PAGE EXTRACT:
The reflexive process introduced in Reflexive Team Supervision is distinguished from a systemic shadow consulting process as formulated by Peter Hawkins. What is this difference?
The shadow consulting process sets up a relation to the consultant’s primary process (aka relation to basic assumptions) that parallels that arising within the consulting relationship with the client. This enables the counter-transferential dynamics arising within the shadow process to be worked with, providing the consultant with insights into the work with the client:
The secondary process of workgroup activity, whether in the shadow process or in the client relationship, is the context within which the primary process is made manifest. The role of the shadow consultant is to enable the consultant to prevent primary processes in the consulting team getting in the way of effective intervention.[1]
In the paper on reflexive process, this model of the consulting relationship is extended to take a more complex view of the secondary process:
In this case the secondary process takes place within a context defined by the organizing assumptions of a Sponsoring System that shapes the way the consultant’s Client System is itself able to act within its context defined by what-is-going-on (wigo). The thick line between the consultant and the rest of the figure represents the fact that this is the consultant’s reading, it not being possible for the consultant to know the rest of the system directly. The thick line below wigo represents the fact that more is always going on than can be known by this system (itself indirectly known by the consultant), the particular form taken by this relationship to a ‘more‘ being within the context of the interests of the Sponsoring System, and symptomatic of what is left out or ‘beyond its ken’. Thus wigo has a dual role:
- It is experienced by the consultant in terms of their primary process of (Kleinian) object relationships; and
- It is experienced as the particular form of its relationship to a Lacanian ‘more’ that is symptomatic of the interests of the sponsoring system – organisation as symptom in the sense of Freud’s third identification.
If we refer to this ‘more’ relationship as a relationship to what is Really going on (wiRgo) in the sense of a relationship to the Lacanian ‘Real’ beyond the Kleinian object relationships underpinning wigo, then a reflexive process is one that seeks to make this relationship to wiRgo accessible to the consulting process.
What then is the difference? Parallel process is a necessary but not sufficient condition for a reflexive process. Parallel process surfaces the Kleinian objects of primary process implicit in the way the consulting intervention unfolds. Reflexive process aims to build on this by accessing the symptomatic nature of the relationship to a Lacanian ‘more’ implicit in the organising assumptions of the sponsoring system, in order to inform the direction of the consulting intervention itself. The wigo/wiRgo difference between object and symptom is thus a yang/yin difference.[2]
Footnote
[1] French and Simpson describe this approach to effective workgroup mentality in their more recent paper on redressing the balance in Bion’s Experiences in Groups.
[2] This relation to a Lacanian ‘more’ is implicit in the different treatment of the subject’s relation to primary phantasy by Klein and Freud, discussed in an earlier blog on the Kleinian vs Freudian theorisation of organisation.

GIVEN MATERIAL:
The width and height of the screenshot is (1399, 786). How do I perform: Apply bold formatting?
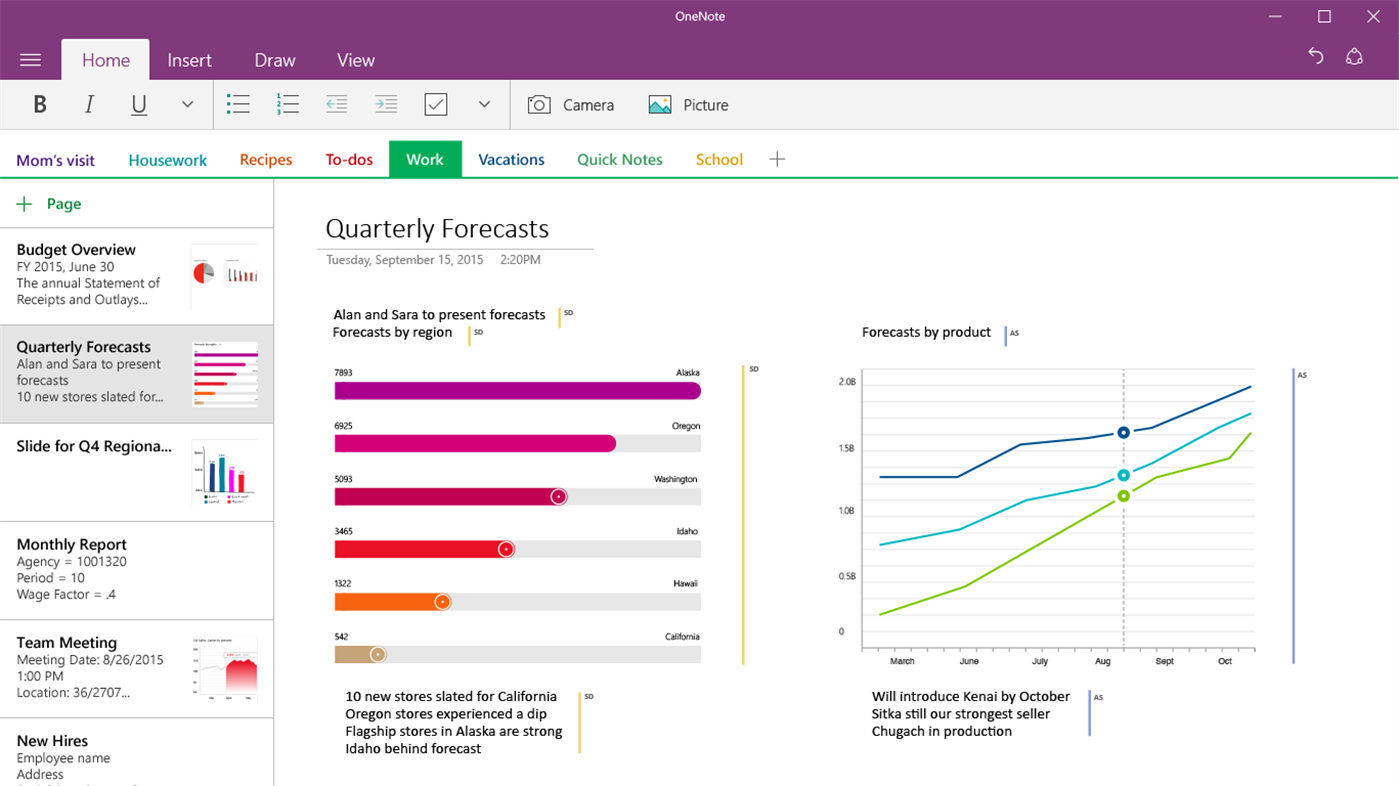(x=40, y=105)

USING THE INFORMATION:
1/ In the passage on reflexive process, who formulated the systemic shadow consulting process?
2/ List every person the passage on reflexive process names outright. Leave out those who appear only in adjectives such as "Lacanian."
3/ Reproduce the passage on reflexive process from "What then is" to "Experiences in Groups.".

ANSWERS FOR THIS EXERCISE:
1/ Peter Hawkins

2/ Peter Hawkins, Klein, Freud, French, Simpson, Bion

3/
What then is the difference? Parallel process is a necessary but not sufficient condition for a reflexive process. Parallel process surfaces the Kleinian objects of primary process implicit in the way the consulting intervention unfolds. Reflexive process aims to build on this by accessing the symptomatic nature of the relationship to a Lacanian ‘more’ implicit in the organising assumptions of the sponsoring system, in order to inform the direction of the consulting intervention itself. The wigo/wiRgo difference between object and symptom is thus a yang/yin difference.[2]
Footnote
[1] French and Simpson describe this approach to effective workgroup mentality in their more recent paper on redressing the balance in Bion’s Experiences in Groups.